P2B654B - P2B654B Solenoid Valve Drive Bridge Overtemperature Fault

Fault Depth Definition

P2B654B (Solenoid Drive Bridge Overtemperature Fault) is an identifier for thermal state monitoring of specific actuator drive circuits within the vehicle powertrain control system. At the technical architecture level, this fault code indicates that the ECU's power drive module or related sensor circuit has detected abnormal heat accumulation exceeding preset safety thresholds.

The system definition explicitly includes the term "Solenoid Drive Bridge Overtemperature Fault", meaning the diagnostic logic is locked onto the circuits responsible for driving vehicle chassis electronic components. When the monitoring target is located in the solenoid drive bridge area related to braking or steering adjustment, the control unit evaluates its heat dissipation efficiency and thermal capacity state. Notably, the fault possible cause list specifically points to "Reducer Fault", indicating that this overheat phenomenon is not merely a thermal runaway of the circuit board itself, but exists a coupling relationship with the physical response of the control unit to mechanical actuators. The system basis for judgment is: when reducer components experience internal abnormalities, it may lead to unexpected heat accumulation or electrical load surges in the electromagnetic drive bridge area, thus triggering this cascading fault logic.

Common Fault Symptoms

Based on the core correlation point of "Reducer Fault", owners may observe the following non-intuitive dashboard feedback and dynamic characteristics during driving:

• Dashboard Check Engine Light Illumination: The powertrain warning light (Check Engine Light) or specific transmission system indicator lights on the vehicle combination instrument cluster illuminate, indicating a pending fault to be checked.
• Perception of Power Transmission Anomalies: Since the reducer as a mechanical connection component directly affects drive axle load, drivers may feel power transmission lag or torque fluctuation during specific acceleration conditions.
• Chassis Noise and Vibration: When "Reducer Fault" causes poor internal meshing, irregular noises or abnormal vibration sensations from deep within the chassis may appear accompanied by the high-frequency work interval of solenoid actuation.
• Signs of Overheat Protection Engagement: If the fault code is triggered and reaches a critical state, the vehicle may enter a restriction mode (Limp Mode) to reduce further thermal shock on the drive axle electrical system.

Core Fault Cause Analysis

Regarding the information "Reducer Fault" provided by diagnostic data, combined with system architecture, three-dimensional dimensional fault attribution analysis is conducted:

• Hardware Components (Actuators): "Reducer Fault" directly points to integrity damage of the mechanical transmission chain. Internal gear wear, bearing damage, or housing deformation inside the reducer may lead to abnormally increased mechanical resistance. This increased load acts back on the solenoid drive bridge, causing its drive current to exceed design load, subsequently leading to excessive temperature rise. Additionally, if the physical space around the reducer is blocked due to component displacement leading to airflow duct blockage or insufficient insulation clearance, it will also indirectly trigger a drive bridge overheat alarm.

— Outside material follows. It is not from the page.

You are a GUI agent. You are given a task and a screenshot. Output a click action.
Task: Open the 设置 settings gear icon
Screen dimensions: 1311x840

• Wiring/Connectors (Physical Connection): Although the core cause is reducer fault, it needs to inspect the integrity of the associated drive bridge wiring. Mechanical vibration may cause wear on the harness near the drive bridge and reducer, short circuits or open circuits. Additionally, if ground loop resistance increases due to grease intrusion or high temperature oxidation caused by "Reducer Fault", it will cause increased heating in the drive circuit, finally triggering overtemperature judgment.

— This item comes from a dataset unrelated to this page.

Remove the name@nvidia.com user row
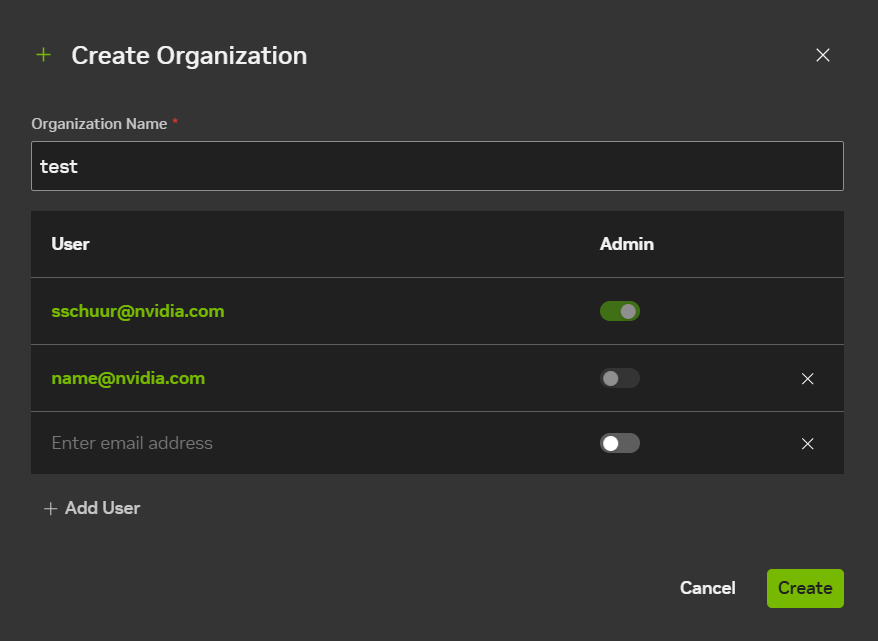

• Controller (Logical Computation): The control unit performs real-time monitoring on "Solenoid Drive Bridge", and its internal thermal model algorithm needs correction combined with mechanical end state. When input signal anomalies associated with "Reducer Fault" are detected (such as sudden load feedback curve changes), the ECU may be unable to eliminate thermal stress through software compensation, thus judging hardware overtemperature fault and recording DTC P2B654B.

Technical Monitoring and Trigger Logic

The control unit performs real-time evaluation on "Solenoid Drive Bridge" thermal state, its judgment logic strictly follows the following technical parameters:

• Monitoring Target: System continuously collects temperature sensor data in drive bridge area or temperature values estimated based on current load ($T_{drive_bridge}$).
• Specific Conditions: Fault judgment mainly occurs when vehicle is in dynamic driving and reducer is under high torque load conditions. Control unit starts high-frequency sampling at the instant solenoid is powered, focusing monitoring whether drive bridge heat dissipation rate matches mechanical cooling conditions.
• Threshold Logic: When real-time detected temperature data continuously exceeds set safety upper limit (specific threshold determined by vehicle model calibration), and duration meets diagnostic time requirement, system marks as P2B654B fault state. This logic ensures thermal effects brought by "Reducer Fault" can be accurately captured and converted into digital fault code output.